The repeated measurements need to be in “long” format when using
ggplot2
for plotting. Note that this is different to the
data structure needed for lavaan
, so the same data can’t
just be used for plotting without restructuring - lavaan
expects the data to be in “wide” format.
I’ll show how to transform the data anyway because the plotting
function plot_trajectories()
is limited and other plots may
be more appropriate. Fortunately, this is a relatively straightforward
to do, my favourite function to do this is pivot_longer()
from the tidyr
package.
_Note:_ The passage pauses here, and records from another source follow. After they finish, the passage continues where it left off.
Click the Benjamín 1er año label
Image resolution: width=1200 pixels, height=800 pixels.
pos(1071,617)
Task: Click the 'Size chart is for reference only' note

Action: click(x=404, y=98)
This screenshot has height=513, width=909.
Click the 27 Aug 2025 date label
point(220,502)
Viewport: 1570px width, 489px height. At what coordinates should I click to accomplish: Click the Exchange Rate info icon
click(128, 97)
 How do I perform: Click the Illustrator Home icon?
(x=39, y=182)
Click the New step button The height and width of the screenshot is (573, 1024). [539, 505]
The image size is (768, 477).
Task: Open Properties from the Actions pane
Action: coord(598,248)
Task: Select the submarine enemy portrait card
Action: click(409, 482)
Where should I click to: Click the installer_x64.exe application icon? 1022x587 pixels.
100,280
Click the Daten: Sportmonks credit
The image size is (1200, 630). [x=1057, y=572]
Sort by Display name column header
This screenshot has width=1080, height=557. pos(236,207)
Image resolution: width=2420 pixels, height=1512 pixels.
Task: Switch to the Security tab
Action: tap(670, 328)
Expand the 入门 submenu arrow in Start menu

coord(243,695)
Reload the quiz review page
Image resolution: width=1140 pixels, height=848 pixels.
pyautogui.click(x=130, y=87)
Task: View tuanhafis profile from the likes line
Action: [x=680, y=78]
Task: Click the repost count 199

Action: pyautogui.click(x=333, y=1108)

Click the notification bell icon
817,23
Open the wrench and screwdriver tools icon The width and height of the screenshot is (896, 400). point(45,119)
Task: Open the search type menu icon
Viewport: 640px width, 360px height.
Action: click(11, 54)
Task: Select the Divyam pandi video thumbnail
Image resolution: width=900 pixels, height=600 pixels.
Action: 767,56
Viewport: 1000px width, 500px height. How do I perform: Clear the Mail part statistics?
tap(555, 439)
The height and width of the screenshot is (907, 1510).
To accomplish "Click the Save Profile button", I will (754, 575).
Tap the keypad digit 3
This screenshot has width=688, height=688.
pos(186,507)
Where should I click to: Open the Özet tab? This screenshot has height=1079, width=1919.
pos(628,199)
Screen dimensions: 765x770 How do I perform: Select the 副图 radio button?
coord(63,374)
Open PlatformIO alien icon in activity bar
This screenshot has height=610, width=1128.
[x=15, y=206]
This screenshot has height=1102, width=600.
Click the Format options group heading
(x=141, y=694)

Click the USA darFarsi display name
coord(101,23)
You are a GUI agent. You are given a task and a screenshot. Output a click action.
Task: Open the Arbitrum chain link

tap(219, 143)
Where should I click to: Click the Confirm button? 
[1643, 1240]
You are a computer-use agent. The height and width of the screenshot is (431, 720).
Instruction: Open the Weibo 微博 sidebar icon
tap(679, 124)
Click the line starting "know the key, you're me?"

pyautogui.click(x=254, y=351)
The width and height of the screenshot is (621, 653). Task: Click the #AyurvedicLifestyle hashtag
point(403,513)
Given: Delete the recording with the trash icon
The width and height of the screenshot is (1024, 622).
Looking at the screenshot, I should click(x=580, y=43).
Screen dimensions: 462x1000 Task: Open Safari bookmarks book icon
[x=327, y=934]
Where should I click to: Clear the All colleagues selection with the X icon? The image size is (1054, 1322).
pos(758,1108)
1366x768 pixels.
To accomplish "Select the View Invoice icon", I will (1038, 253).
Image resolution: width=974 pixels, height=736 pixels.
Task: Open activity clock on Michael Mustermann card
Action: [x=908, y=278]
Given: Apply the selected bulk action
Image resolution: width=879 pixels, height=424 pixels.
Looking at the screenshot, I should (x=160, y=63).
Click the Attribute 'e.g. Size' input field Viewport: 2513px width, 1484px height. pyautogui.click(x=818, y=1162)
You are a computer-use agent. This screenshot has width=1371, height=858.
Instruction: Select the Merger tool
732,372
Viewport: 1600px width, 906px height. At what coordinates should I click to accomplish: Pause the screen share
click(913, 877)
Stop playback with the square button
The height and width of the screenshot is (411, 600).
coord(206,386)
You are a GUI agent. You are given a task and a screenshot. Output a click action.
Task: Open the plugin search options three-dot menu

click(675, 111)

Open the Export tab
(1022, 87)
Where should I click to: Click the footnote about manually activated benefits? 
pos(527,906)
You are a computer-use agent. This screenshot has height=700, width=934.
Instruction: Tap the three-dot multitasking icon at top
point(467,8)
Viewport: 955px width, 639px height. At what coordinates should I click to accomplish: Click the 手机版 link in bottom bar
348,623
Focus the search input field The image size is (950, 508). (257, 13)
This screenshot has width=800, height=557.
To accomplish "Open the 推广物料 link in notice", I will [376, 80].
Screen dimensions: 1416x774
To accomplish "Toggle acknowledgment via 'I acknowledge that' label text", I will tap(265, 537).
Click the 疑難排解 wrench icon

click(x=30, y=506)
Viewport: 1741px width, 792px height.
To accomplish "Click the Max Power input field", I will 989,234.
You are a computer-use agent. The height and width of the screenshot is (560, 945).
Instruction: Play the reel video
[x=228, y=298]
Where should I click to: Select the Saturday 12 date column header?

Next, to get the correct order of
repeated measures the time variable needs to be ordered in the correct
order. R know how to order numbers but only if the variable is actually
numeric. If you’re using variable names that also include letters R
might get confused and get the order wrong. Imagine you have four
repeated measurements, week 1 to 3 and week 10 and the following
variable names: w1
, w2
, w3
,
w10
. R will get this order wrong and thinks that
w1
is followed by w10
and then w2
and w3
. To avoid this there are a couple options, I usually
do one of the two:
factor()
function from base R# Create long data set
data_long <- data_bi_lcsm %>%
select("id", all_of(x_var_list)) %>%
# Pivot data long
pivot_longer(cols = all_of(x_var_list), names_to = "time", values_to = "value") %>%
mutate(
# Extract number from time variable
time = str_extract(time, "\\d+"),
# At the moment the numbers in the time are 'characters'
# So here it gets transformed to a numeric value
time = factor(as.numeric(time))
)
These data manipulations are necessary for plotting longitudinal data
in R and the plot_trajectories()
function from this package
is doing this transformation automatically in the background.
# Create violin plot with outliers in colour blue
# Also add boxplot
ggplot(data_long, aes(time, value)) +
geom_violin() +
geom_boxplot(width = 0.1, outlier.colour = "blue") +
theme_classic()
#> Warning: Removed 154 rows containing non-finite values (`stat_ydensity()`).
#> Warning: Removed 154 rows containing non-finite values (`stat_boxplot()`).
Similar visualisations that communicate the data in a more open way have been developed for example by Allen et al. (2019) and Langen (2020).
While the violin plot focuses on more on the overall distribution,
the following plots highlight the individual trajectories for each case
in the data. Longitudinal data can be visualised using the
plot_trajectories()
function from the lcsm
package. Here only 1.8% of the data is visualised using the argument
random_sample_frac = 0.018
. Only consecutive measures are
connected by lines as specified in
connect_missing = FALSE
.
# Create longitudinal plot for construct x
# Select ransom 1.8% of the sample
plot_trajectories(data = data_bi_lcsm,
id_var = "id",
var_list = x_var_list,
xlab = "Time", ylab = "Value",
connect_missing = FALSE,
random_sample_frac = 0.018,
title_n = TRUE)
#> Warning: Removed 1 row containing missing values (`geom_line()`).
#> Warning: Removed 4 rows containing missing values (`geom_point()`).
# Create plot for construct x
# Add facet_wrap() function from ggplot2
plot_trajectories(data = data_bi_lcsm,
id_var = "id",
var_list = x_var_list,
xlab = "Time", ylab = "Value",
connect_missing = F,
random_sample_frac = 0.018,
title_n = T) +
facet_wrap(~id)
#> Warning: Removed 1 row containing missing values (`geom_line()`).
#> Warning: Removed 4 rows containing missing values (`geom_point()`).